Genome-wide sequencing of cellular microRNAs identifies a combinatorial expression signature diagnostic of sepsis

Abstract

Rationale: Sepsis is a common cause of death in the intensive care unit with mortality up to 70% when accompanied by multiple organ dysfunction. Rapid diagnosis and the institution of appropriate antibiotic therapy and pressor support are therefore critical for survival. MicroRNAs are small non-coding RNAs that play an important role in the regulation of numerous cellular processes, including inflammation and immunity.

Objectives: We hypothesized changes in expression of microRNAs during sepsis may be of diagnostic value in the intensive care unit (ICU).

Methods: Massively parallel sequencing of microRNAs was utilised for screening microRNA candidates. Putative microRNAs were validated using quantitative real-time PCR (qRT-PCR). This study includes data from both a training cohort (UK) and an independent validation cohort (Sweden). A linear discriminant statistical model was employed to construct a diagnostic microRNA signature.

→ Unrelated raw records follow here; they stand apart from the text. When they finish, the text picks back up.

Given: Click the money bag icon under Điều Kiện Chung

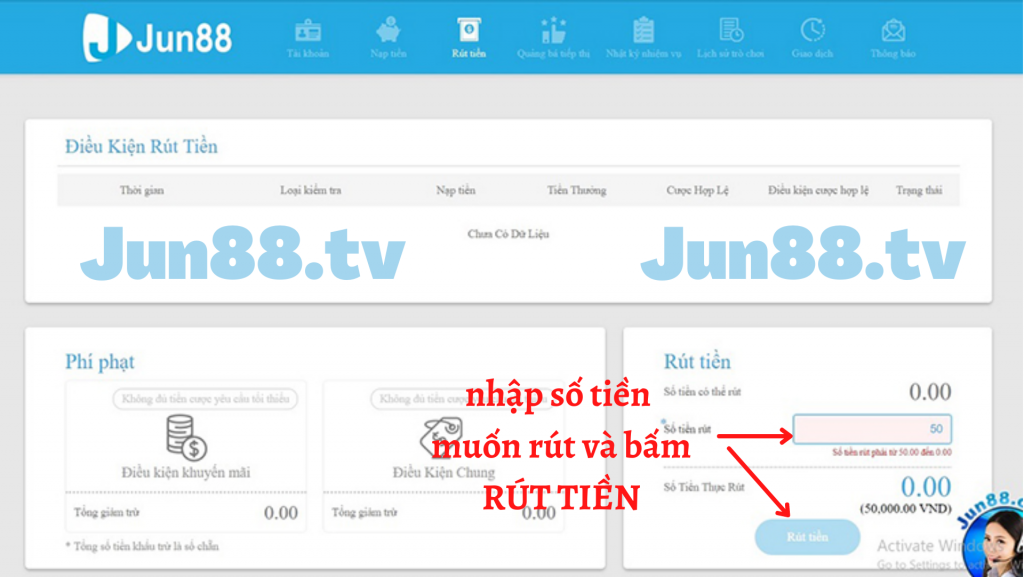Looking at the screenshot, I should coord(443,438).
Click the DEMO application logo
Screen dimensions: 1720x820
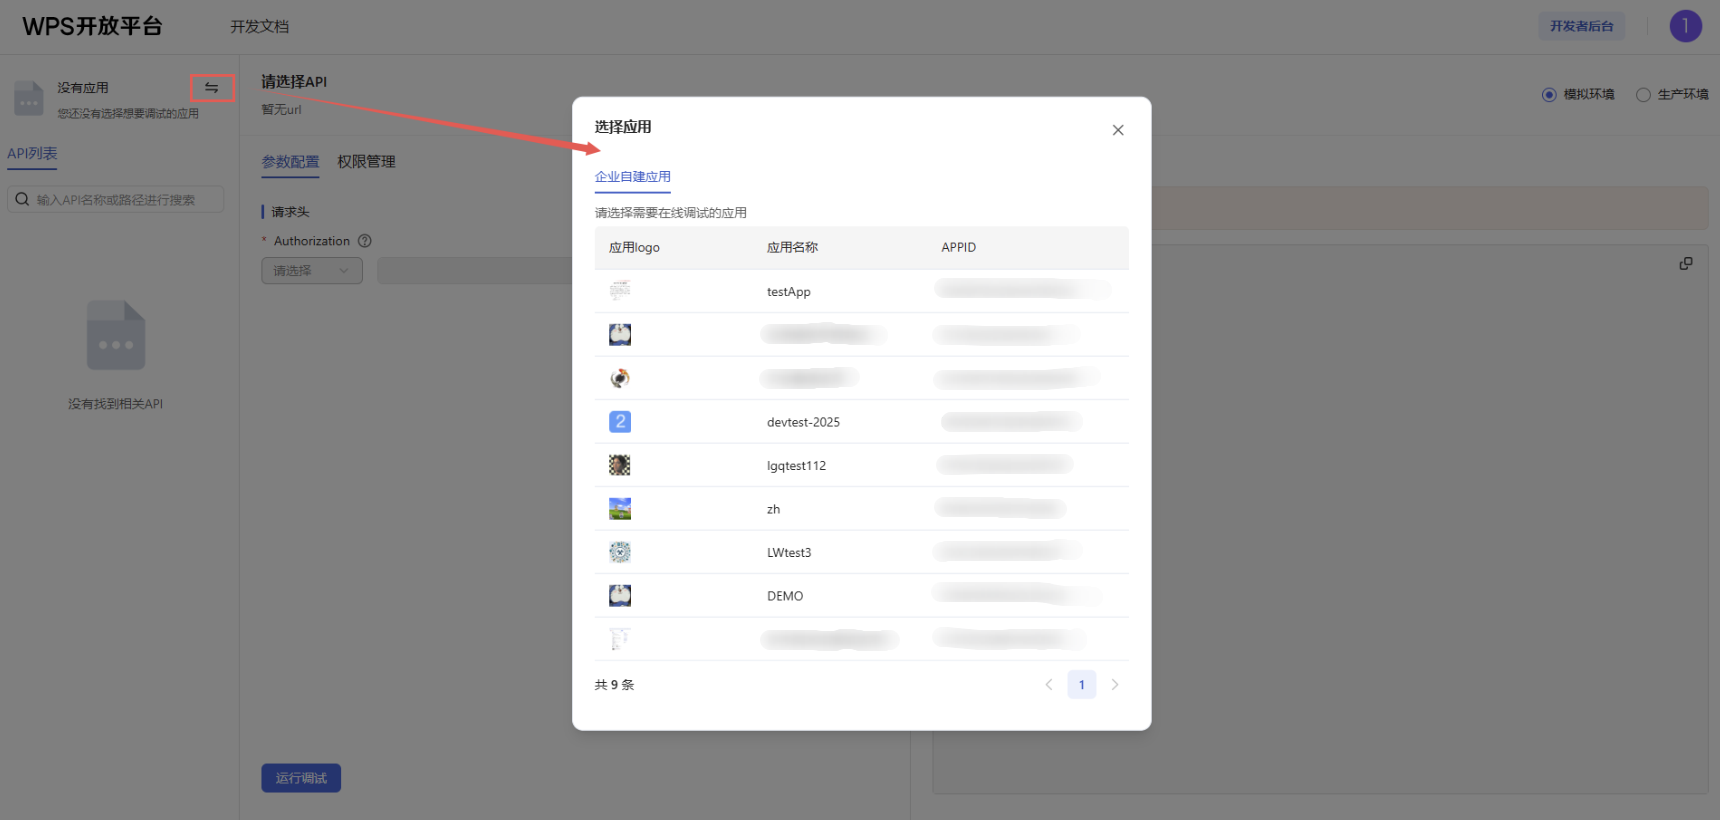click(620, 596)

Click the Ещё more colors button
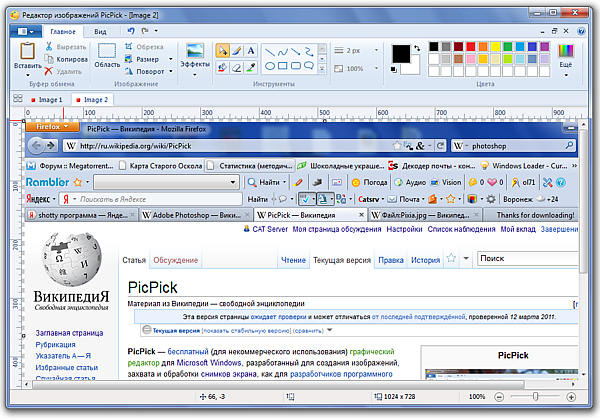(567, 60)
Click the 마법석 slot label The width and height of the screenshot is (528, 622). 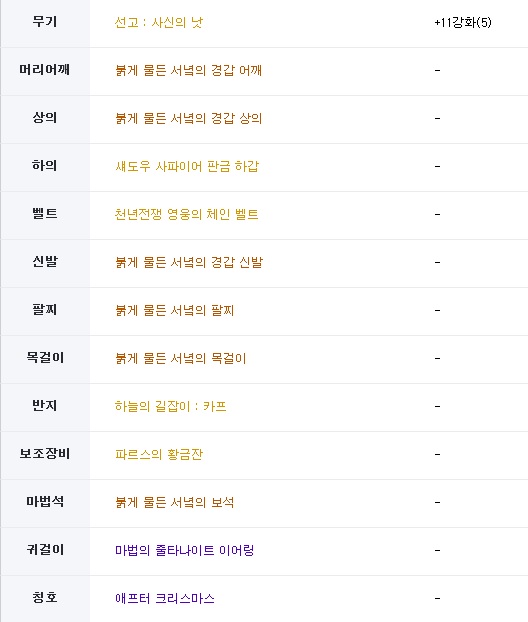pyautogui.click(x=45, y=501)

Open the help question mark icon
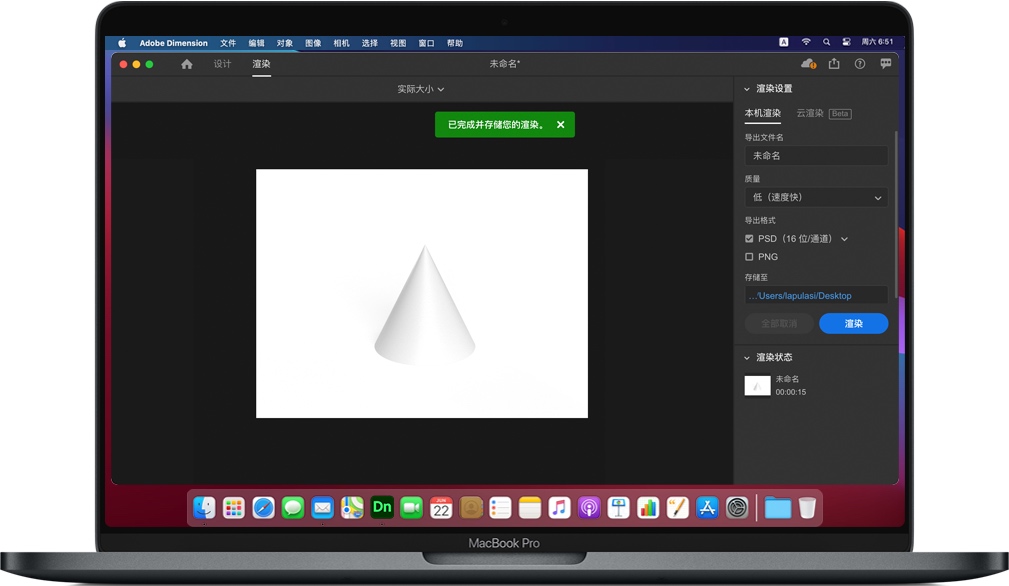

Results: A panel of known and novel microRNAs were detectable in the blood of patients with sepsis. After qRT-PCR validation, microRNA miR-150 and miR-4772-5p-iso were able to discriminate between patients who have systemic inflammatory response syndrome and patients with sepsis. This finding was also validated in independent cohort with an average diagnostic accuracy of 86%. Fractionating the cellular components of blood reveals miR-4772-5p-iso is expressed differentially in monocytes. Functional experiments using primary human monocytes demonstrate that it expressed in response to TLR ligation.

Conclusions: Taken together, these data provide a novel microRNA signature of sepsis that should allow rapid point-of-care diagnostic assessment of patients on ICU and also provide greater insight into the pathobiology of this severe disease.

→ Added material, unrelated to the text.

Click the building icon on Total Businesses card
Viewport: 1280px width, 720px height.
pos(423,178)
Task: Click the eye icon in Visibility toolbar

Figure 1. Fold Changes of microRNA sequencing data and candidate microRNA expression validated by qRT-PCR.

(A) Each bar represents fold increase or decrease in the number of reads for one microRNA candidate comparing sepsis group with SIRS group; grey bar represents fold change data from septic patients with low CD64 expression whereas black bar represents patients with high CD64 expression. A pool of 4 whole blood samples for each group was used for sequencing experiments; (B) Box and whisker plot shows microRNA expression in raw Ct values (Y axis) of 7 candidate microRNAs (X axis); n = 61; (C) to (I) microRNA levels of 7 candidates and (J) mRNA level of IL-18RAP (normalized to GUSB) in samples from healthy donors (n = 17), sepsis patients (n = 22) and SIRS patients (n = 22) detected by qRT-PCR. Kruskal-Wallis ANOVA test was applied, * significant at p<0.05, ** significant at p<0.01, *** significant at p<0.001.

Figure 2. Simplified diagram illustrates the genomic location of miR-4772 family on Chromosome q12.1 within intron 5 of IL-18 RAP.

Figure 3. Construction and Validation of a Linear Discriminant Model for diagnosing sepsis from SIRS.

(A) LDA score was achieved using linear discriminant analysis (LDA) based on results of miR-4772-5p-iso and miR-150 in UK cohort; Mann-Whitney U test were applied. *** significant at p<0.001; (B) Prediction plot based on LDA score (X axis) and re probability of sepsis (Y axis), Red dots: Sepsis, Black dots: SIRS; ROC Curves demonstrate the diagnostic capacities of (C) miR-150 alone, (D) miR-4772-5p-iso alone and (E) LDA score; (F) miR-150 expression and (G) miR-4772-5p-iso expression of 2 patient groups from both UK and Sweden, Kruskal-Wallis ANOVA test was applied; ROC curves show the diagnostic power of (H) miR-150 and (I) miR-4772-5p-iso alone; (J) LDA score from Swedish cohort.

Figure 4. Expression of miR-4772-5p-iso in CD14+ monocytes between sepsis and SIRS compared with CD14 depleted PBMCs, and expression levels in healthy monocytes stimulated by TLR ligands.

(A) Small RNA sequencing of CD14+ monocytes vs CD14 depleted PBMCs for miR-4772-5p-iso expression in Healthy, Sepsis, and SIRS samples (experiments were performed using RNA from a pool of samples in each group, see Table S1.). (B) Fold changes of sequencing results based on the number of reads/million in Sepsis vs SIRS group; (C) qRT-PCR results of microRNA miR-4772-5p-iso expression in CD14+ monocytes from healthy donors stimulated with different TLR ligands for 24 hours; does and source of TLR ligands listed in methods section. qRT-PCR was done using triplicates. Fold changes were calculated based on RPMI medium alone (see method) then normalised to percentage of maximum effect in each experiment, error bars represents Standard Error of the Mean (SEM); n = 2.